After two years as a National Science Foundation Postdoctoral Fellow at MIT and at Brookhaven National Laboratory, Kendall spent five years studying the electromagnetic structure of the proton and more complex atomic nuclei by using high-energy electrons produced by accelerators at Stanford University, often in collaboration with the physicists Jerome Friedman and Richard Taylor, who were also members of the research staff at Stanford.

In 1962 Kendall was appointed to the faculty at MIT, where he was to remain until his death. Shortly afterward, a long-term collaboration with Friedman and Taylor was formed. The team conducted its experimental studies of proton and neutron structure using scattering of electrons produced at the newly created Stanford Linear Accelerator Center (SLAC). This work eventually produced astonishing results in that scattering through large angles was found to be far more prevalent than anticipated because the then-prevalent theory assumed a smooth charge distribution that would not produce scattering through such large angles. Analysis of these data, in collaboration with the theoretical physicist James Bjorken of SLAC, led to the realization that these results showed that the proton and neutron are composed of point-like constituents and are in conformity with the quark model introduced somewhat earlier by Murray Gell-Mann and George Zweig, who both (independently) proposed that protons and neutrons consisted of a substructure called “quarks.” In 1990 the Nobel Prize in Physics was awarded to Friedman, Kendall, and Taylor for their work, which is universally recognized as being one of the critical contributions to the understanding of the elementary particles.

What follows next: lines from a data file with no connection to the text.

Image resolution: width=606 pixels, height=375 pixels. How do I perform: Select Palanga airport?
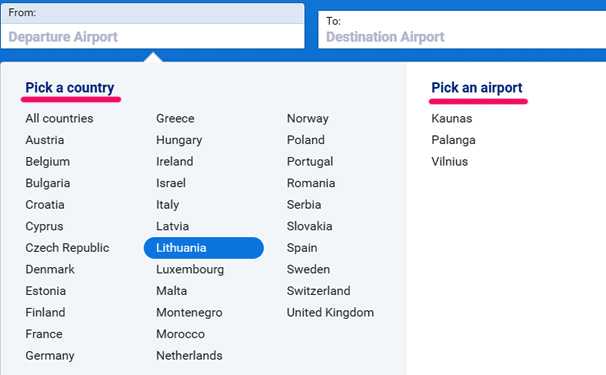pos(453,140)
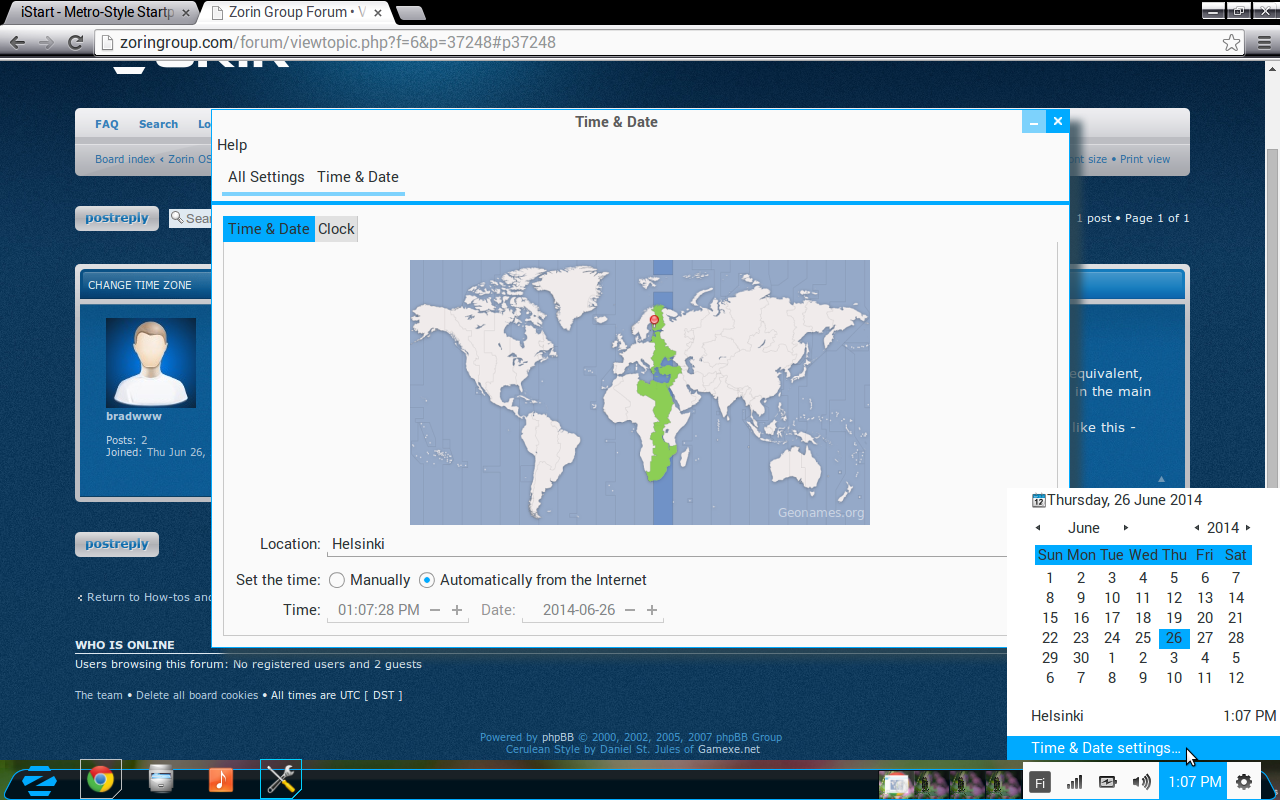Click the All Settings link
The image size is (1280, 800).
(x=266, y=177)
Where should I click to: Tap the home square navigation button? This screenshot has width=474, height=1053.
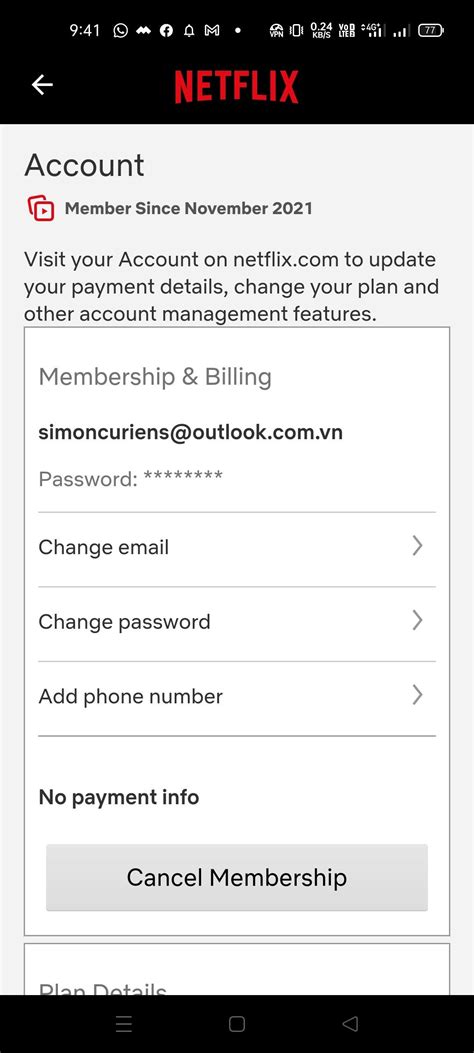click(x=237, y=1024)
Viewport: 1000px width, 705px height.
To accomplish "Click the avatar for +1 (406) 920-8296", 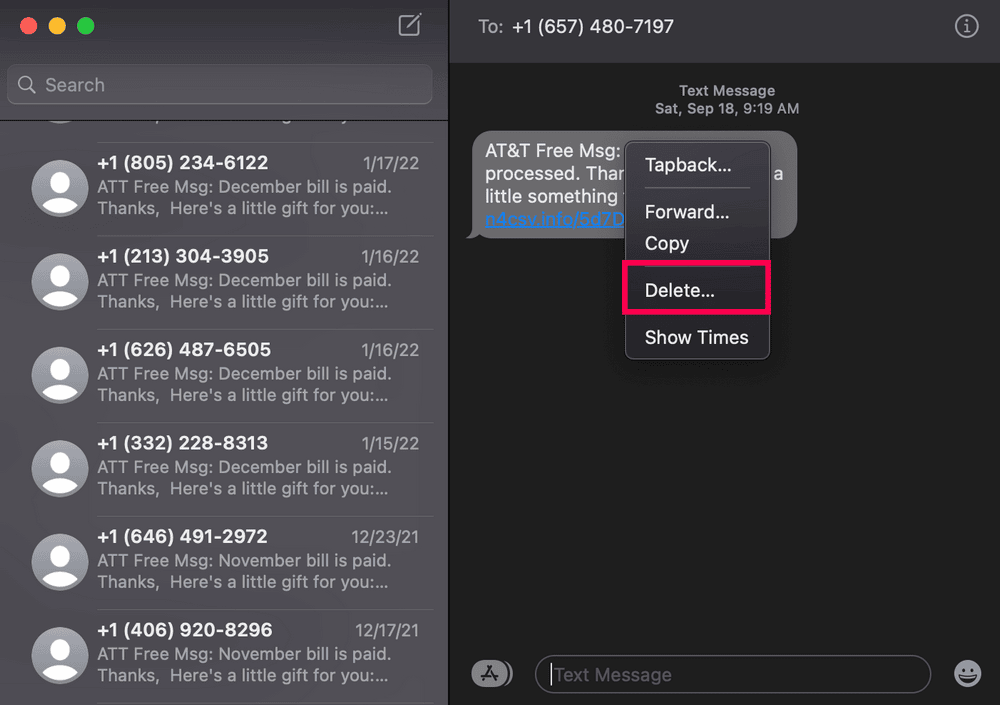I will pos(59,655).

In 1969 Kendall was a founding member of the Union of Concerned Scientists (UCS) at MIT and served as its chairman from 1974 to 1999. At its inception, UCS focused on the accelerating Cold War nuclear arms race and criticized the Johnson and Nixon administrations' plans for missile defenses, which it believed would only speed up the race without providing any security. Later UCS became concerned with ensuring the safety of nuclear power plants, improving the efficiency of energy generation, and stemming global climate change. Kendall was deeply engaged in making the public and policy makers aware of the threat posed by climate change and advocated technologies that would avoid the burning of fossil fuels. He was elected a fellow of the American Academy of Arts and Sciences in 1982.

Henry Kendall was, throughout his life, an enthusiastic outdoorsman; in youth and middle age, he was one of the leading American mountaineers, a skilled pilot, and a renowned photographer. Since his New England childhood he had a deep interest in the sea and became an expert diver in summer and winter, going as far afield as the Falklands. He died accidentally during a shallow freshwater dive at the Wakulla Springs State Park in the North Florida panhandle while participating in a project to map its vast underwater cave system.

Bibliography

For biographical information, see Henry W. Kendall, “Autobiography,” nobelprize.org. Also of interest is a November 1986 oral history interview with Kendall conducted by Finn Aaserud found at the Niels Bohr Library and Archives of the American Institute of Physics, College Park, MD. An obituary appeared in the Los Angeles Times on 17 February 1999. For tributes from his MIT colleagues, see Robert J. Scales, “MIT Nobelist Henry Kendall dies at 72 while scuba diving in Florida lake,” MIT News, 16 February 1999.